EXERCISE OBJECTIVE
Rewrite all the records below, changing every "GUI agent" to "screen assistant" and leaving everything else as it is.

DATA SUPPLIED
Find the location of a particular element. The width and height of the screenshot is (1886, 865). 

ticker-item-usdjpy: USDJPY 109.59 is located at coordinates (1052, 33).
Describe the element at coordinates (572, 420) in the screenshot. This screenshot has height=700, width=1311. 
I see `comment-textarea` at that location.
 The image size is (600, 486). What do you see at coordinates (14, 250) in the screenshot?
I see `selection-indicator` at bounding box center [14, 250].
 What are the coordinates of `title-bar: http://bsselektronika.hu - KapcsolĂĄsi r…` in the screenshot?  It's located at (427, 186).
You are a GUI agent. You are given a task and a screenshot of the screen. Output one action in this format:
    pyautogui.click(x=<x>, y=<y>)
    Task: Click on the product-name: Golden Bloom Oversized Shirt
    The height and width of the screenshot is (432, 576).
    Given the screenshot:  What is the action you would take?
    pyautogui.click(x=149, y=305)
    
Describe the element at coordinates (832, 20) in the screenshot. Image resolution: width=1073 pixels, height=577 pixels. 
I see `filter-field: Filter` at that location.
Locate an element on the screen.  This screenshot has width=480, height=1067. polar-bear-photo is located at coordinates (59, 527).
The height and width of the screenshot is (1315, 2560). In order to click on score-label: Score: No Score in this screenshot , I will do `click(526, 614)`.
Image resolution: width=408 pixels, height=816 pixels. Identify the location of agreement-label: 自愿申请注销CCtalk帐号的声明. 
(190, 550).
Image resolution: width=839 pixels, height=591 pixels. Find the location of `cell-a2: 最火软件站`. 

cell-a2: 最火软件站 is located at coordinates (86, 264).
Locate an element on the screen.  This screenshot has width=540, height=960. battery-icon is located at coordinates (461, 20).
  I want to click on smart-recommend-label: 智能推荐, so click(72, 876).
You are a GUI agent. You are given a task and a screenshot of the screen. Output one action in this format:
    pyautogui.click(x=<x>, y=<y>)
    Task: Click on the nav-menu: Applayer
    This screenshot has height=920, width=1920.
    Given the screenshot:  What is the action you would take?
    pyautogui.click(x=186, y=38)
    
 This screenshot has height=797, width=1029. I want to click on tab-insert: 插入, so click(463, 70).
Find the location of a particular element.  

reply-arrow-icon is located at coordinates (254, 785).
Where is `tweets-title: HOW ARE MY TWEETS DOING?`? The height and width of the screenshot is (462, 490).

TASK RESULT
Find the location of a particular element. The width and height of the screenshot is (1886, 865). 

ticker-item-usdjpy: USDJPY 109.59 is located at coordinates (1052, 33).
Describe the element at coordinates (572, 420) in the screenshot. This screenshot has height=700, width=1311. 
I see `comment-textarea` at that location.
 The image size is (600, 486). What do you see at coordinates (14, 250) in the screenshot?
I see `selection-indicator` at bounding box center [14, 250].
 What are the coordinates of `title-bar: http://bsselektronika.hu - KapcsolĂĄsi r…` in the screenshot?  It's located at (427, 186).
You are a screen assistant. You are given a task and a screenshot of the screen. Output one action in this format:
    pyautogui.click(x=<x>, y=<y>)
    Task: Click on the product-name: Golden Bloom Oversized Shirt
    The height and width of the screenshot is (432, 576).
    Given the screenshot:  What is the action you would take?
    pyautogui.click(x=149, y=305)
    
Describe the element at coordinates (832, 20) in the screenshot. Image resolution: width=1073 pixels, height=577 pixels. 
I see `filter-field: Filter` at that location.
Locate an element on the screen.  This screenshot has width=480, height=1067. polar-bear-photo is located at coordinates (59, 527).
The height and width of the screenshot is (1315, 2560). In order to click on score-label: Score: No Score in this screenshot , I will do `click(526, 614)`.
Image resolution: width=408 pixels, height=816 pixels. Identify the location of agreement-label: 自愿申请注销CCtalk帐号的声明. 
(190, 550).
Image resolution: width=839 pixels, height=591 pixels. Find the location of `cell-a2: 最火软件站`. 

cell-a2: 最火软件站 is located at coordinates (86, 264).
Locate an element on the screen.  This screenshot has width=540, height=960. battery-icon is located at coordinates (461, 20).
  I want to click on smart-recommend-label: 智能推荐, so click(72, 876).
You are a screen assistant. You are given a task and a screenshot of the screen. Output one action in this format:
    pyautogui.click(x=<x>, y=<y>)
    Task: Click on the nav-menu: Applayer
    This screenshot has height=920, width=1920.
    Given the screenshot:  What is the action you would take?
    pyautogui.click(x=186, y=38)
    
 This screenshot has height=797, width=1029. I want to click on tab-insert: 插入, so click(463, 70).
Find the location of a particular element.  

reply-arrow-icon is located at coordinates (254, 785).
Where is `tweets-title: HOW ARE MY TWEETS DOING?`? The height and width of the screenshot is (462, 490).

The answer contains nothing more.